Dans tout grand artiste réformateur, il y a deux choses: son génie réformateur, qui a le plus souvent un caractère volontaire, raisonné; et son instinct, qui bien souvent le contredit. Les gens qui n’ont pas le sentiment très vif de la vie, telle qu’elle est, dans sa complexité et ses contradictions, sont sévères pour les artistes qu’ils trouvent en désaccord avec leurs propres principes. Ils ont une joie maligne à noter que Gluck, après ses belles théories sur le devoir pour la musique de calquer exactement le texte poétique, ne s’est pas fait faute de reprendre dans Armide, ou dans Iphigénie en Tauride, des airs de ses anciens opéras italiens, simplement parce qu’il les trouvait beaux et qu’ils lui plaisaient. Ils ne sont pas moins heureux de voir Wagner écrire un quintette dans les Meistersinger, et faire tel ou tel accroc à sa doctrine sacro-sainte. Et ils les dénoncent avec indignation, comme des renégats à leurs doctrines, ou même comme des farceurs, qui édictent des règles qu’ils se gardent de suivre.—C’est avoir là une idée bien abstraite et bien pauvre de ce qu’est un vrai artiste. Un vrai artiste est trop vivant pour pouvoir se réduire à l’expression de sa raison et de sa volonté. Quand même elles lui montreraient qu’une voie est la vraie, elles n’empêcheront jamais sa fantaisie créatrice de s’engager dans d’autres voies; et cela lui arrivera d’autant plus souvent qu’il sera plus vivant.
De plus, aucune révolution en art—ou ailleurs—ne se produit tout d’un coup, et n’annihile tout ce qui était avant. Les premiers révolutionnaires en art—et ailleurs—sont toujours, pour une bonne part, des conservateurs. Le passé et l’avenir se mélangent en eux, à des doses variables. Lully qui, en certaines choses, a été un novateur dans notre art, n’a fait, en beaucoup d’autres, que reprendre et que suivre les traditions passées. Ce n’est pas pour rien qu’il avait été si longtemps le musicien attitré des Ballets du Roi, et le collaborateur de Molière dans ses comédies-ballets.

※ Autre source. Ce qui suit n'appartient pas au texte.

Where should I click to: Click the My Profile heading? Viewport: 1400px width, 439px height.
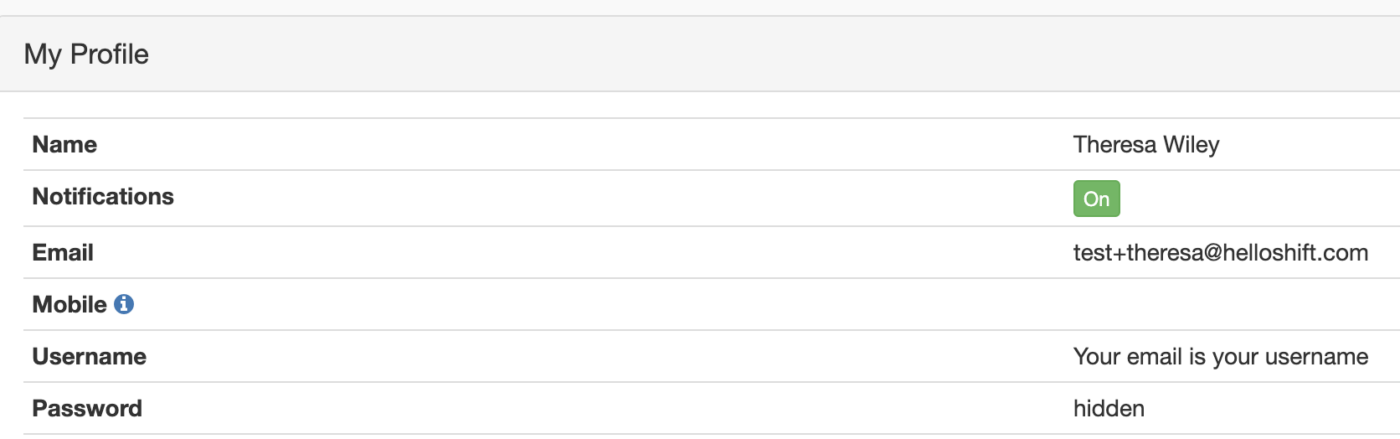point(86,54)
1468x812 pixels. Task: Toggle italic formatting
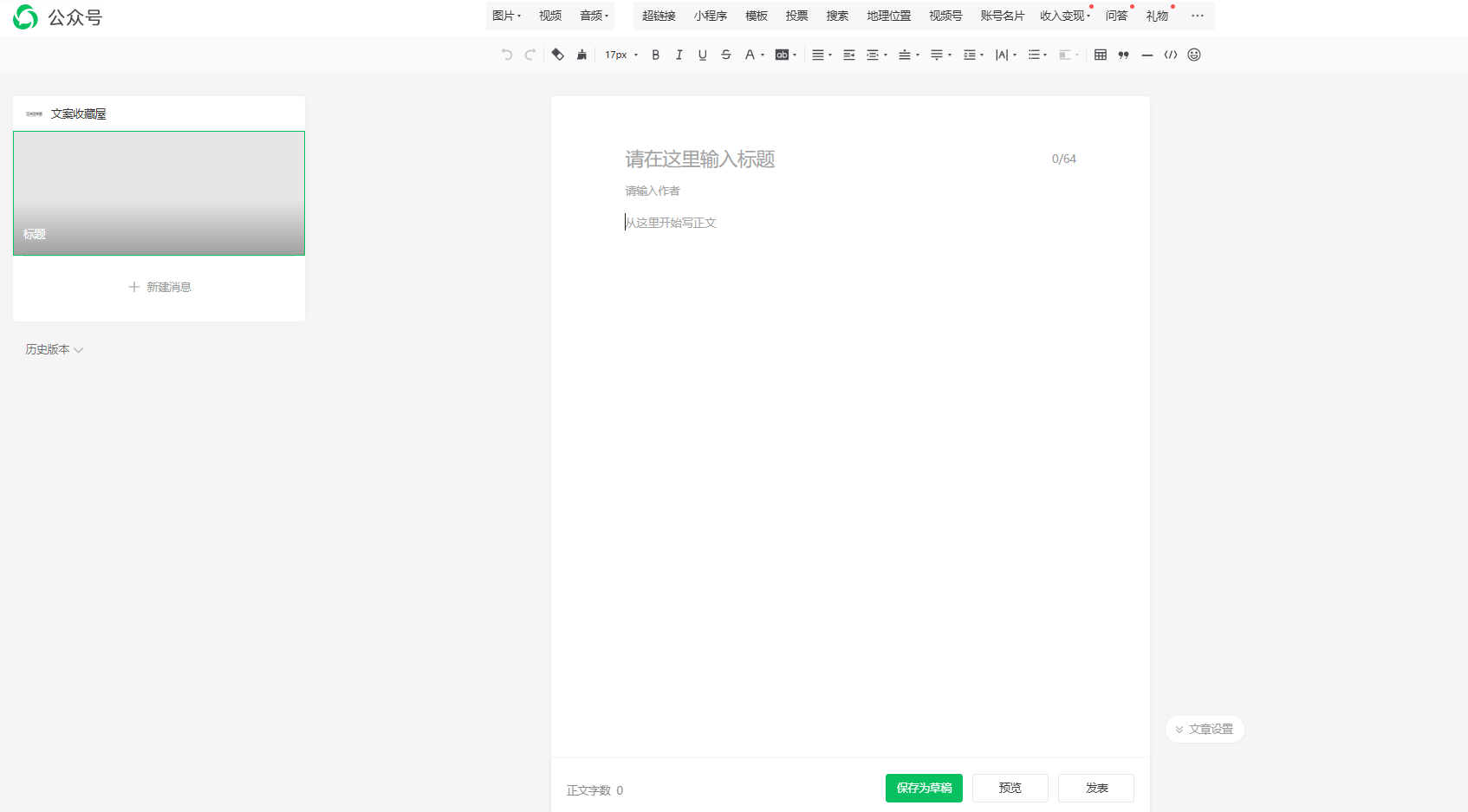tap(679, 55)
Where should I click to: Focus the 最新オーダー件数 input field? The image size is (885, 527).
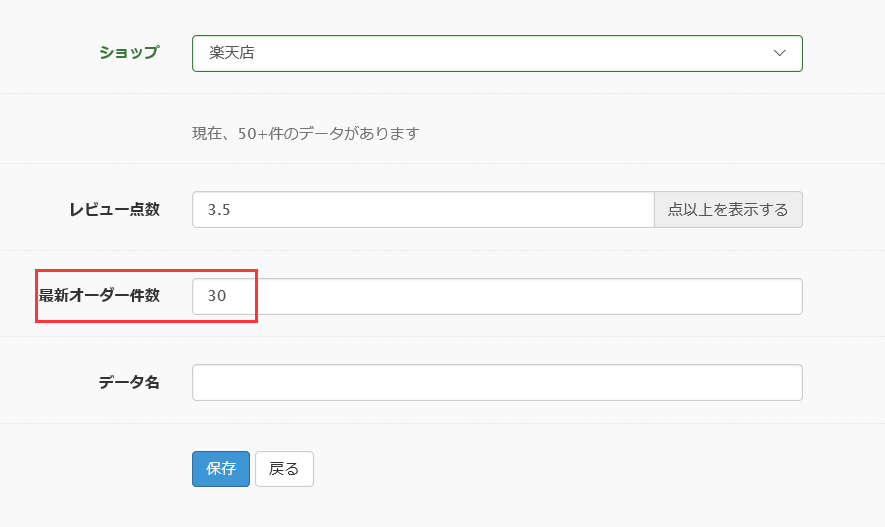pyautogui.click(x=497, y=296)
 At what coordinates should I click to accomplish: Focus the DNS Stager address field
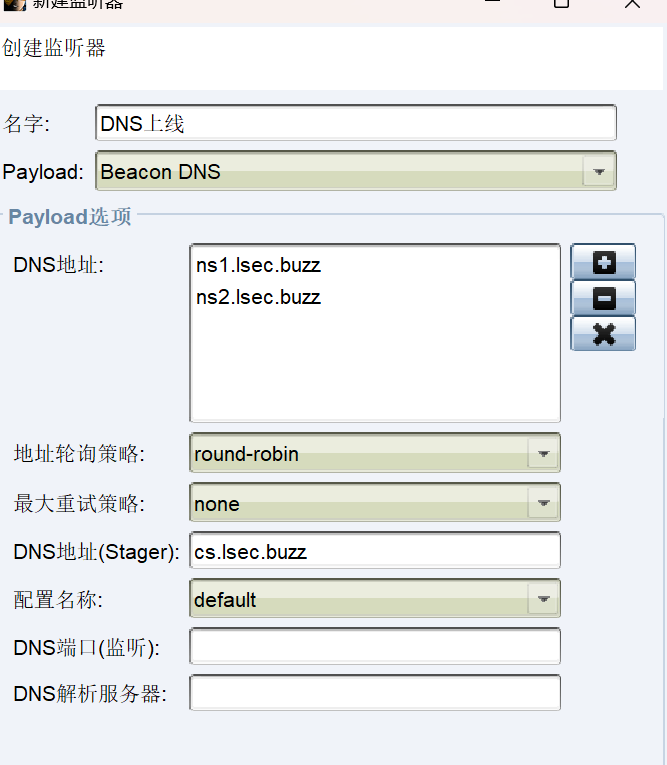point(374,551)
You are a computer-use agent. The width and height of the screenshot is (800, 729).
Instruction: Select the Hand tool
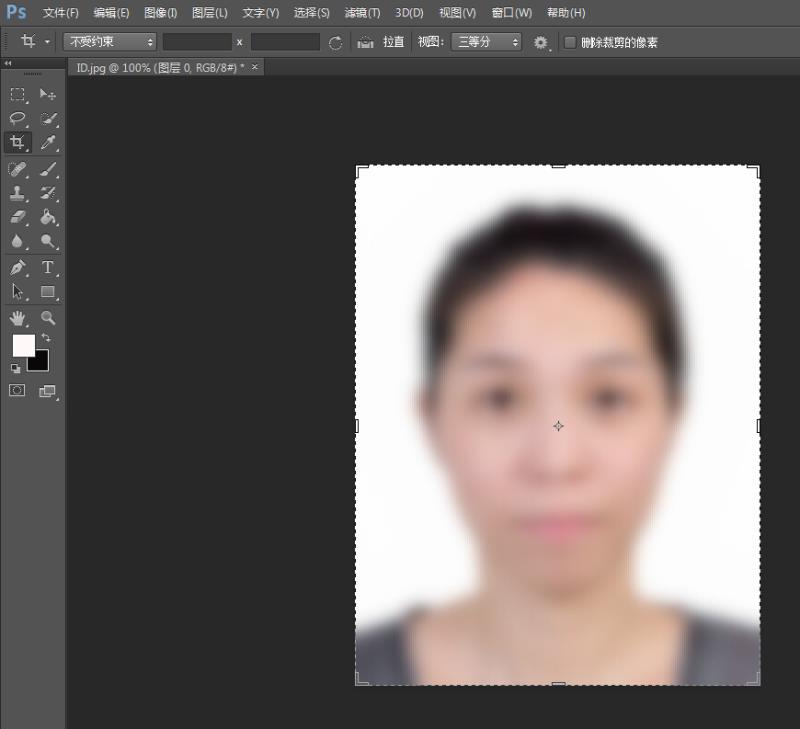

Jamais il n’a dépouillé tout à fait le vieil homme, le bouffon, le mufti, dont les pitreries avaient l’honneur d’exciter l’hilarité du Roi. Jamais il n’a dépouillé tout à fait son rôle d’organisateur des fêtes de la cour. Jamais enfin il n’a dépouillé tout à fait sa peau d’Italien. On retrouve, fréquemment, dans ses opéras français, la veine comique du Bourgeois gentilhomme, l’esprit et les formes des Dialogues de cour et des anciens ballets français; et, de loin en loin, l’Italien montre le bout de l’oreille.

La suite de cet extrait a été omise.